# Help! Furnace Transformer---- ASAP



## muss (Jan 20, 2012)

About how much would it cost me to have the transformer on my oil furnaced replaced ? Labor & Transformer ---- Just an approximate would be great


----------



## ewdudley (Jan 21, 2012)

muss said:
			
		

> About how much would it cost me to have the transformer on my oil furnaced replaced ? Labor & Transformer ---- Just an approximate would be great



Transformer $70 - $110 
Service call $75 ??
Labor < 1 hour $75 ??


For next time maybe find out what the part is and keep an eye on ebay for a spare.  You may only need one every 10-15 years, but it's pretty cheap insurance and is easy to replace yourself.  Have a friend walk you through it next spring for practice.


----------



## nate379 (Jan 21, 2012)

Transformer $30-60 (all depending on what model you need of course)

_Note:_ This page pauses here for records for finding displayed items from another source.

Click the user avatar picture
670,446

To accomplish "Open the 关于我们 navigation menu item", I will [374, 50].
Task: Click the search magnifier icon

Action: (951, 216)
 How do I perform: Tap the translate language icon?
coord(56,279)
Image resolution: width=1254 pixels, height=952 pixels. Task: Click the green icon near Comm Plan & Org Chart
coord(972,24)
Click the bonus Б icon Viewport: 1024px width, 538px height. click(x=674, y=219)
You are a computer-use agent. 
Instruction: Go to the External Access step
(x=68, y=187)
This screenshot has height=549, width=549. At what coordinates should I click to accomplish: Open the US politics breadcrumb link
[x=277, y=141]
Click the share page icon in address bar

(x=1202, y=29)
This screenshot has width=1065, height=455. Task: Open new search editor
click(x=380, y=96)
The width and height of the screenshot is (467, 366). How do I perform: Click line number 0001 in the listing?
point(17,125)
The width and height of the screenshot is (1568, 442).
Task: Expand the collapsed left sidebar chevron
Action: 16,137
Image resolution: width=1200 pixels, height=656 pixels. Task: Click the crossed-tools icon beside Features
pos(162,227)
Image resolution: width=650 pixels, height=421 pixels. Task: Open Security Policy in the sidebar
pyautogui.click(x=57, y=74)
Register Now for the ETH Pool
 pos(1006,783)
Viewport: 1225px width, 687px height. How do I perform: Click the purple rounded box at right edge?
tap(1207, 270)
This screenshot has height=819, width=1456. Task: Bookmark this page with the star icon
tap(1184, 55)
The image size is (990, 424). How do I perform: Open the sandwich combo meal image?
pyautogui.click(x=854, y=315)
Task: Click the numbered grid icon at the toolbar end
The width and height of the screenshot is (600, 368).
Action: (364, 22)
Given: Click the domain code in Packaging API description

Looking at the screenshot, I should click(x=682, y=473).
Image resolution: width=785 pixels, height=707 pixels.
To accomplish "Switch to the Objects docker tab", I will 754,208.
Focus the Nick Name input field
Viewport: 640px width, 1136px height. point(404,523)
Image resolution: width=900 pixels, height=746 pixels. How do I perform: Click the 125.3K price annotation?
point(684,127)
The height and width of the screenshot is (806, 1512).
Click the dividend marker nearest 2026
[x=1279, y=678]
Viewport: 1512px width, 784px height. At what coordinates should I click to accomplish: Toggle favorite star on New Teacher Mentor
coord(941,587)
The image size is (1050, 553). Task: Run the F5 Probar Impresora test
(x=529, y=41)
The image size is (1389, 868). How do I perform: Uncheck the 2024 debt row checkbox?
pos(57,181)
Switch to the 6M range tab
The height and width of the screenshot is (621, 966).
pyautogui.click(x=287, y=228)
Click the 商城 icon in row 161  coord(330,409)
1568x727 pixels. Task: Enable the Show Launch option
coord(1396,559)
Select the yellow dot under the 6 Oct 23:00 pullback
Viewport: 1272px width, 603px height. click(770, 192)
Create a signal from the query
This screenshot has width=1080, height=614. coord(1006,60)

30 mins labor - 1 hr if he's slow..

Looking at probably ~$150.

It's a fairly easy DIY deal though, provided you have an understanding on how to do basic wiring and know how to shut the power off to your unit.


----------



## goosegunner (Jan 21, 2012)

HVAC guys are charging $120+ an hour here....

Gg


----------



## peakbagger (Jan 21, 2012)

Home Depot stocks at least one style of them


----------



## exoilburner (Jan 24, 2012)

Got the exact brand and part number transformer for my furnace for around $35.  The HVAC repairman was charging over $100 for it and that did not include the repair hours charge.  I think that is way to much mark-up for the part, but how would the average person know the difference.  I ordered the part from a supplier on the Internet and put it in myself.  Or you could order the part and have them put it in.

Google the part number and manufacturer.


----------



## muss (Jan 25, 2012)

My furnace's transformer cost $30 on Amazon . He wrote $79.95 on the box while he was in my cellar . He also said i needed a new nozzle which he said was for a mobile home, when i told him his partner said the same thing when he was here back in April, he didn't know what to say. I even had gotten charged for it. So i says, "How much is the bill ? "  he said he had to go figure it out back at his office. I'm getting tired of getting f@#$%d over.  I got it from the chimney guy, the fella who cut one of my big trees down . This furnace guy, according to my neighbor, got fined a few weeks back but couldn't remember for what . Still haven't gotten a bill from him & its been over 3 weeks . Thanks to you fellas who responded . Appreciate it.


----------